Penulisan Pedoman TanganMundam Marap

Pedoman tangan mempunyai fungsi utama sebagai identitas dari penanda tangan dan menjamin kebenaran isi dari dokumen yang sudah ditandatangani. Dalam perjanjian atau kontrak, petunjuk tangan berfungsi untuk menjamin bahwa benar orang yang menandatangani perjanjian atau kontrak hal yang demikian sudah mengenal dan menyetujui segala isinya. Pedoman tangan di dalam perjanjian yaitu bukti adanya persetujuan atas perjanjian yang sudah diciptakan oleh para pihak.

Berdasarkan UU Bea Meterai, definisi petunjuk tangan yaitu sebuah petunjuk tangan sebagaimana biasanya dipergunakan, termasuk pula paraf, teraan, cap petunjuk tangan, cap paraf, teraan cap nama, atau pertanda lainnya sebagai substitusi pertanda tangan. Dan berdasarkan Undang-Undang pertanda tangan bisa berupa cap ataupun petunjuk lainnya yang bisa menggambarkan identitas suatu pihak.

Letak Pertanda Tangan di Atas Meterai

Pembubuhan meterai serta letak petunjuk tangan tak bisa dilaksanakan sembarangan namun patut cocok dengan undang-undang yang berlaku. Menurut Pasal 7 ayat (5) UU Bea Meterai, pembubuhan petunjuk tangan disertai dengan pencantuman tanggal, bulan, dan tahun sehingga beberapa pedoman tangan di atas kertas dan beberapa sisanya di atas meterai. Bagaimana kalau penandatanganan tak dijalankan layak dengan hukum hal yang demikian? Alhasil merupakan dokumen hal yang demikian dianggap tak bermeterai sehingga perlu dilaksanakan pemeteraian kemudian, yang artinya yakni pelunasan bea meterai yang dijalankan oleh pejabat pos atas dokumen yang bea meterainya belum dilunasi sebagaimana mestinya.

Berikut yakni model petunjuk tangan di atas meterai yang legal berdasarkan undang-undang yang berlaku.

Penulisan Waktu Petunjuk Tangan

Utang bea meterai atas dokumen dibagi menjadi dua, yakni dokumen yang diciptakan oleh satu pihak dan dua pihak atau lebih.
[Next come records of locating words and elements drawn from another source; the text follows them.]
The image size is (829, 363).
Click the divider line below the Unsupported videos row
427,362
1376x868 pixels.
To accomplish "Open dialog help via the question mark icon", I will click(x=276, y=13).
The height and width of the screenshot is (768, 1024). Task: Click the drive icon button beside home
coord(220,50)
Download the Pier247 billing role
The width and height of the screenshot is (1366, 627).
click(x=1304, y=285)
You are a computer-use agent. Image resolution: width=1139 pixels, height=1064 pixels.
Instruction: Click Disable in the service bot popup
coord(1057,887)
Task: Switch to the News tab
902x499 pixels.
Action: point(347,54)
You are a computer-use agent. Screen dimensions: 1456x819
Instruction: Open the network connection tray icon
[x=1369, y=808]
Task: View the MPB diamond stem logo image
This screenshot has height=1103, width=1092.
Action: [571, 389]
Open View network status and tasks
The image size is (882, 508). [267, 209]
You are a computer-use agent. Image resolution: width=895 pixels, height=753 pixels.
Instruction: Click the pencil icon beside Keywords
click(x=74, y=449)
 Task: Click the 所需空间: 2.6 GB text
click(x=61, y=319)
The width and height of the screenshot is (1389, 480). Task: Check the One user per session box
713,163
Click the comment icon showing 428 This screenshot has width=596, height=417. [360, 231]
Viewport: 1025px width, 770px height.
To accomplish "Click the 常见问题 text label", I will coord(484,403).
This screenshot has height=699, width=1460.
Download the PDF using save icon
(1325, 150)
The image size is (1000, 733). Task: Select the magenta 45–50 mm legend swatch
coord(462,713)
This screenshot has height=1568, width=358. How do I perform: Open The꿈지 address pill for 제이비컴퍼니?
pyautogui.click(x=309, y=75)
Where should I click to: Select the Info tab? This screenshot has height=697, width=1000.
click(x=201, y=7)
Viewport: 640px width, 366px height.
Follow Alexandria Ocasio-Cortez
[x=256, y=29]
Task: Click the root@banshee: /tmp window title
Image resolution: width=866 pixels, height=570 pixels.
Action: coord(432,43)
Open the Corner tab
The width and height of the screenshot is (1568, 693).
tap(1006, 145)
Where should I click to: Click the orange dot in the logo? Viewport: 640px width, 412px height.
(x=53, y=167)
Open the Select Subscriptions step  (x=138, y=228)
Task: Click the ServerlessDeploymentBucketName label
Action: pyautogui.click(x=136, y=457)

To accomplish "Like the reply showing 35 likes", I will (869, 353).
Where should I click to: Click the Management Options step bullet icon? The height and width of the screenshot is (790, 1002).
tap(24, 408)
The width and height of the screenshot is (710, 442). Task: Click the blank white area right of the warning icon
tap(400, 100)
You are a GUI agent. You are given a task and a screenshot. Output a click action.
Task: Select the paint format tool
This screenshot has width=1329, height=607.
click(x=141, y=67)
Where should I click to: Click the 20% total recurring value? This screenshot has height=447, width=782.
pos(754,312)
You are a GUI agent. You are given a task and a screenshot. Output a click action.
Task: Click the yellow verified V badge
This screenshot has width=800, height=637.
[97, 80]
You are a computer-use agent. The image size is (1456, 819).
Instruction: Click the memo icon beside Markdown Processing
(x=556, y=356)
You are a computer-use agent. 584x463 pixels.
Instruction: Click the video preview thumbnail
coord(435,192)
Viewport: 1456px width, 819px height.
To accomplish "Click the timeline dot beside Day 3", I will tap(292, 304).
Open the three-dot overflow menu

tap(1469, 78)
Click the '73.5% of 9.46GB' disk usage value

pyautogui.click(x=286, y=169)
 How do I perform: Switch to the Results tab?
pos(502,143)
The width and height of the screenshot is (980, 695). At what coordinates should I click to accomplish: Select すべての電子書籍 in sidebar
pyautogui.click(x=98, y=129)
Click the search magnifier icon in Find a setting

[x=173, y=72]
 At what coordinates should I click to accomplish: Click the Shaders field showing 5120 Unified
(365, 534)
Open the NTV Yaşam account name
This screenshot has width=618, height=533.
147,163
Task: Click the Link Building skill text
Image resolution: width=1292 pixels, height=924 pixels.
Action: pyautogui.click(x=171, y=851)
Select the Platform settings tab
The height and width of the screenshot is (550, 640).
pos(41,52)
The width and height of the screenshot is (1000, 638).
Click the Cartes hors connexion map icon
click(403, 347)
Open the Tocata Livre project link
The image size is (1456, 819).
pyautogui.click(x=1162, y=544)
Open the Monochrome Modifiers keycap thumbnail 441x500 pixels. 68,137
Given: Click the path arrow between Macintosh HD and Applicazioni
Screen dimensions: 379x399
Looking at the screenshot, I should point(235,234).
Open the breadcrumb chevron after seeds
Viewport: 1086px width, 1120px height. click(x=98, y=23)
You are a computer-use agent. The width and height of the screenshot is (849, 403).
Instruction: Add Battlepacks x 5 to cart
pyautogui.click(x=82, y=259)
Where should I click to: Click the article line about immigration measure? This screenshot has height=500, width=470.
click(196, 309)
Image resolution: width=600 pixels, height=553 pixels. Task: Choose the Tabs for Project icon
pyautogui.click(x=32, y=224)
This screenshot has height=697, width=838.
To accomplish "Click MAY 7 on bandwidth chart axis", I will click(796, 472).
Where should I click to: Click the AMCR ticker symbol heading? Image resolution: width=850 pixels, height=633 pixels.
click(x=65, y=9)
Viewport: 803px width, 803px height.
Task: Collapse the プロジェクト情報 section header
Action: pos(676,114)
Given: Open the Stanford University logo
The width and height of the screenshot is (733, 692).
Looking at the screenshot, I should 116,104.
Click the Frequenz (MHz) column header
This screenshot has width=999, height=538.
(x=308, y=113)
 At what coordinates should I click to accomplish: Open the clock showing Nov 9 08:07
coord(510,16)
Untuk yang diwujudkan oleh satu pihak, dokumen hal yang demikian dianggap patut melunasi bea meterai pada dikala diserahkan dan diterima oleh pihak yang menjadi tujuan dokumen hal yang demikian diciptakan, bukan pada dikala ditandatangani, umpamanya surat pernyataan. Padahal untuk dokumen yang diciptakan oleh dua pihak atau lebih, karenanya ketika terutang bea meterainya ialah pada ketika usainya dokumen itu diciptakan, dikala sudah dibubuhi dengan pedoman tangan dari para pihak yang bersangkutan. Sebagai figur yakni surat perjanjian jual beli, yang dikala terutang meterainya yakni saat perjanjian hal yang demikian sudah ditandatangani. Penandatanganan hal yang demikian seharusnya disertai dengan pencantuman tanggal, bulan, dan tahun yang terang. Dengan demikian, pencantuman waktu petunjuk tangan benar-benar penting dalam perjanjian, sebab hal hal yang demikian mempertimbangkan ketika terutang bea meterai dari dokumen hal yang demikian.

Sesudah Anda mengenal fakta-fakta pertanda tangan di atas meterai, penting bagi Anda untuk menandatangani suatu dokumen di atas meterai yang layak dengan UU Bea Meterai dan tata tertib lainnya. Dan seperti yang sudah Anda kenal di atas, petunjuk tangan tak mesti berupa artikel tangan, namun juga dapat berupa cap ataupun petunjuk lainnya yang menonjolkan identitas suatu pihak. Kecuali itu, Anda juga sepatutnya melihat letak pertanda tangan di atas meterai, Anda semestinya meletakkan di daerah yang layak dan disertai dengan tanggal, bulan, dan tahun pada dikala pertanda tangan dikerjakan. Dengan adanya tata tertib hal yang demikian, karenanya dalam mengerjakan pedoman tangan di atas meterai semestinya memenuhi syarat hal yang demikian.